--- TASK STATEMENT ---
Copy the lines word for word, starting with the line containing "coordinates (88, 99)." and ending with the line containing "This screenshot has width=1200, height=900.", both included.
RECORDS Start Marker
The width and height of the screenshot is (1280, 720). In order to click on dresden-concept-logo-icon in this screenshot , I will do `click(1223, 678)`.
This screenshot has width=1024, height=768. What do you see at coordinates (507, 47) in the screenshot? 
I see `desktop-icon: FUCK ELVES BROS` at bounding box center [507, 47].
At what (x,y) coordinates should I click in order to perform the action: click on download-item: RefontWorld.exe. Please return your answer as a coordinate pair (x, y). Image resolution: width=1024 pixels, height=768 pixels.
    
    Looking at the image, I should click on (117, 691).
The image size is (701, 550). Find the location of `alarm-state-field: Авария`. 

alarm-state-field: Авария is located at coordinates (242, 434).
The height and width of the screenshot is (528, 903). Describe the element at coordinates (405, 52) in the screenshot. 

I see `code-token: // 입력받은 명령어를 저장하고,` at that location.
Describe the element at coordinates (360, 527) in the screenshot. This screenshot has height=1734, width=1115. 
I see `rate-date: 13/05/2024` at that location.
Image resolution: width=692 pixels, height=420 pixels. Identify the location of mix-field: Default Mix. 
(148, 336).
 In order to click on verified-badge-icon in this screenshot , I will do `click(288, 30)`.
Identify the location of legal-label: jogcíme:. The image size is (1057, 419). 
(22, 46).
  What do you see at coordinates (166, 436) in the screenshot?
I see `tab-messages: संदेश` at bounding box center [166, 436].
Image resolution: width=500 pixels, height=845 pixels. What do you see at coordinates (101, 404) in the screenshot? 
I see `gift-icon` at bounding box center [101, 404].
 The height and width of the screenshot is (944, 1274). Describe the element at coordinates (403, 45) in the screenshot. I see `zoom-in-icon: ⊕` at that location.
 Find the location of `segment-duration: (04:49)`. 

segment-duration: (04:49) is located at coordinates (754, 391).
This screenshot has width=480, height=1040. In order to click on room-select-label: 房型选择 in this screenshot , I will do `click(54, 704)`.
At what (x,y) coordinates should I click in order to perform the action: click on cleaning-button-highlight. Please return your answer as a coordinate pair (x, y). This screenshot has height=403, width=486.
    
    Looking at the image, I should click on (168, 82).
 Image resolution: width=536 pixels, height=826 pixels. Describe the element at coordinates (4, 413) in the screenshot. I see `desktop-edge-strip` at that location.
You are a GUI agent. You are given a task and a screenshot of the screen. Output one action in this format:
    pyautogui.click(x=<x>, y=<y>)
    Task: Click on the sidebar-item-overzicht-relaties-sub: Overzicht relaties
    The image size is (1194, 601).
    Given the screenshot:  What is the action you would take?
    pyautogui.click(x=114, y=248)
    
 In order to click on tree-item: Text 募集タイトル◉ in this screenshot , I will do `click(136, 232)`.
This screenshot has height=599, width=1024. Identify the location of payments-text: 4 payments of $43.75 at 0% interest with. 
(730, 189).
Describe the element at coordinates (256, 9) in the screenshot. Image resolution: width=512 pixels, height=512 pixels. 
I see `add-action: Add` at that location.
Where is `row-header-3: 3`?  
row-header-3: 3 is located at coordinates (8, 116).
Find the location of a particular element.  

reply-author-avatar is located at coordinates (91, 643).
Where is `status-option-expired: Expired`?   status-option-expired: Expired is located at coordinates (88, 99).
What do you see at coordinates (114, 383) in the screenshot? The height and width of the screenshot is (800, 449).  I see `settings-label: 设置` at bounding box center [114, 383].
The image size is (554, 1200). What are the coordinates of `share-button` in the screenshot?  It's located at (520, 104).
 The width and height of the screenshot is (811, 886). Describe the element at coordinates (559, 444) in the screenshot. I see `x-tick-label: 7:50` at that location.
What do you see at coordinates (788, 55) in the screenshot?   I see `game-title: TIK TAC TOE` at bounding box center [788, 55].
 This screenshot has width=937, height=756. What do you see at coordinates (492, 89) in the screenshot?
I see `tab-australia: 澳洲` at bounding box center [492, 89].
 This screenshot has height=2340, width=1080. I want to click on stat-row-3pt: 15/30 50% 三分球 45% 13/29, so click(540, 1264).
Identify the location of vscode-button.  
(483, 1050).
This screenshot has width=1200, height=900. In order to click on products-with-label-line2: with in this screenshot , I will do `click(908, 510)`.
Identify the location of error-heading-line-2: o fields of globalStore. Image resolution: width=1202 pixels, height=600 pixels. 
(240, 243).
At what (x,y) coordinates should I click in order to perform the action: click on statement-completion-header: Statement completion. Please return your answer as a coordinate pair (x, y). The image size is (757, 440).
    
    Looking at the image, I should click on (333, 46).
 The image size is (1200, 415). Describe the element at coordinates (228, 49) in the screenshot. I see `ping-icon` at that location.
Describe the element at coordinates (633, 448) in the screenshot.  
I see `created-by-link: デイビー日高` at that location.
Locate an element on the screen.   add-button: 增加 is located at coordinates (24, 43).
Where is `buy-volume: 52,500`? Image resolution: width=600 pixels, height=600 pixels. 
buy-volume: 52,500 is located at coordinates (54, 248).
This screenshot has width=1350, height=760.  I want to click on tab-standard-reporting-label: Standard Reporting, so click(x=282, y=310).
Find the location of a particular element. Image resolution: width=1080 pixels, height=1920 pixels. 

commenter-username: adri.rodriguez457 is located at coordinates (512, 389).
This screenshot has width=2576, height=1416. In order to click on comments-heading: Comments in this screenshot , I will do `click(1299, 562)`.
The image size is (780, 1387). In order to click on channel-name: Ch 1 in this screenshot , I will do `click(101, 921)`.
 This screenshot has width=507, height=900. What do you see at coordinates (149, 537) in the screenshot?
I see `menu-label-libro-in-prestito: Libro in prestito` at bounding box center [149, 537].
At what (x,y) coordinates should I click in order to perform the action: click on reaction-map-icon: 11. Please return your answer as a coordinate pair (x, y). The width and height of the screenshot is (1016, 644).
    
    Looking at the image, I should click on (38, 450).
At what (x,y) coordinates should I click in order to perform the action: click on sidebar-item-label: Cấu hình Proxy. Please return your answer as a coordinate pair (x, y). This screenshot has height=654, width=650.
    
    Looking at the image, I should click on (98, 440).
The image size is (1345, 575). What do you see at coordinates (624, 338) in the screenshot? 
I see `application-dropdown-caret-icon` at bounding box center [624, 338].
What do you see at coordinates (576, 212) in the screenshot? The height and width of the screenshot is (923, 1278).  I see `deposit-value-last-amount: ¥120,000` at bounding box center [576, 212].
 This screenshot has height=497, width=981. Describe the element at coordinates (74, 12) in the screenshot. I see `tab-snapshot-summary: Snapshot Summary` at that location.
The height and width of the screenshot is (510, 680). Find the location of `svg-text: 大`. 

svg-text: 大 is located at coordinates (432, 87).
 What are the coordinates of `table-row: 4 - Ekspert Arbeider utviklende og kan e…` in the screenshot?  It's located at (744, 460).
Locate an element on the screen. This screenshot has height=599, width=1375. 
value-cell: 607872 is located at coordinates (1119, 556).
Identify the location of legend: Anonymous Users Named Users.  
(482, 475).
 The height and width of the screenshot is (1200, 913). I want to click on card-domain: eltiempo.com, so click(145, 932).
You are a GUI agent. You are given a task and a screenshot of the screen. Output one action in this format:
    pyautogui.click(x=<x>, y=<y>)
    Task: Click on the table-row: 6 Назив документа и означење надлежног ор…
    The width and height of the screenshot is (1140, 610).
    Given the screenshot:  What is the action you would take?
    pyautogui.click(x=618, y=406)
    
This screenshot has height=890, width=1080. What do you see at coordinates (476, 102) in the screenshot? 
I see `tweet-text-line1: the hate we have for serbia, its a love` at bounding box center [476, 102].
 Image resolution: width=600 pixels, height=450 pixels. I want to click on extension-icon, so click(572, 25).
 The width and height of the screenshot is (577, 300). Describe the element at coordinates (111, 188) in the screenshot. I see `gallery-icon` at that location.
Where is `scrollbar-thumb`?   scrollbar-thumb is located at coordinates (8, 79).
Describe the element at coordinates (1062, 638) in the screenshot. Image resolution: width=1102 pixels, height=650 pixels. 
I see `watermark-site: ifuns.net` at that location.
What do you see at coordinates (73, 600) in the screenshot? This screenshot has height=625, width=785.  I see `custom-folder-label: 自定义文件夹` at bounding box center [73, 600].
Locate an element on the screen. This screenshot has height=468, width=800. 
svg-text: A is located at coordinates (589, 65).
RECORDS End Marker
--- EXERCISE RESULT ---
Where is `status-option-expired: Expired`?   status-option-expired: Expired is located at coordinates (88, 99).
What do you see at coordinates (114, 383) in the screenshot? The height and width of the screenshot is (800, 449).  I see `settings-label: 设置` at bounding box center [114, 383].
The image size is (554, 1200). What are the coordinates of `share-button` in the screenshot?  It's located at (520, 104).
 The width and height of the screenshot is (811, 886). Describe the element at coordinates (559, 444) in the screenshot. I see `x-tick-label: 7:50` at that location.
What do you see at coordinates (788, 55) in the screenshot?   I see `game-title: TIK TAC TOE` at bounding box center [788, 55].
 This screenshot has width=937, height=756. What do you see at coordinates (492, 89) in the screenshot?
I see `tab-australia: 澳洲` at bounding box center [492, 89].
 This screenshot has height=2340, width=1080. I want to click on stat-row-3pt: 15/30 50% 三分球 45% 13/29, so click(540, 1264).
Identify the location of vscode-button.  
(483, 1050).
This screenshot has width=1200, height=900. In order to click on products-with-label-line2: with in this screenshot , I will do `click(908, 510)`.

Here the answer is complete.